==== Data for analysis
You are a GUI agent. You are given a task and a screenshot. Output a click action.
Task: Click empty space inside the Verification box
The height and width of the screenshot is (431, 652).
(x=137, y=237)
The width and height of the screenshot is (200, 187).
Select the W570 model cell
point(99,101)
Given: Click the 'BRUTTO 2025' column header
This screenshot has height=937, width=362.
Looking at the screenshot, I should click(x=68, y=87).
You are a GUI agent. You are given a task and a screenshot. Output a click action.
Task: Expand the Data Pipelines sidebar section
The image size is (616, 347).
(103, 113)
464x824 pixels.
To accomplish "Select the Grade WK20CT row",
========
- Directions for this task:
Lines from the one holding "Task: Click empty" to the last line of the records: return these exactly, and only these.

- Output below:
Task: Click empty space inside the Verification box
The height and width of the screenshot is (431, 652).
(x=137, y=237)
The width and height of the screenshot is (200, 187).
Select the W570 model cell
point(99,101)
Given: Click the 'BRUTTO 2025' column header
This screenshot has height=937, width=362.
Looking at the screenshot, I should click(x=68, y=87).
You are a GUI agent. You are given a task and a screenshot. Output a click action.
Task: Expand the Data Pipelines sidebar section
The image size is (616, 347).
(103, 113)
464x824 pixels.
To accomplish "Select the Grade WK20CT row",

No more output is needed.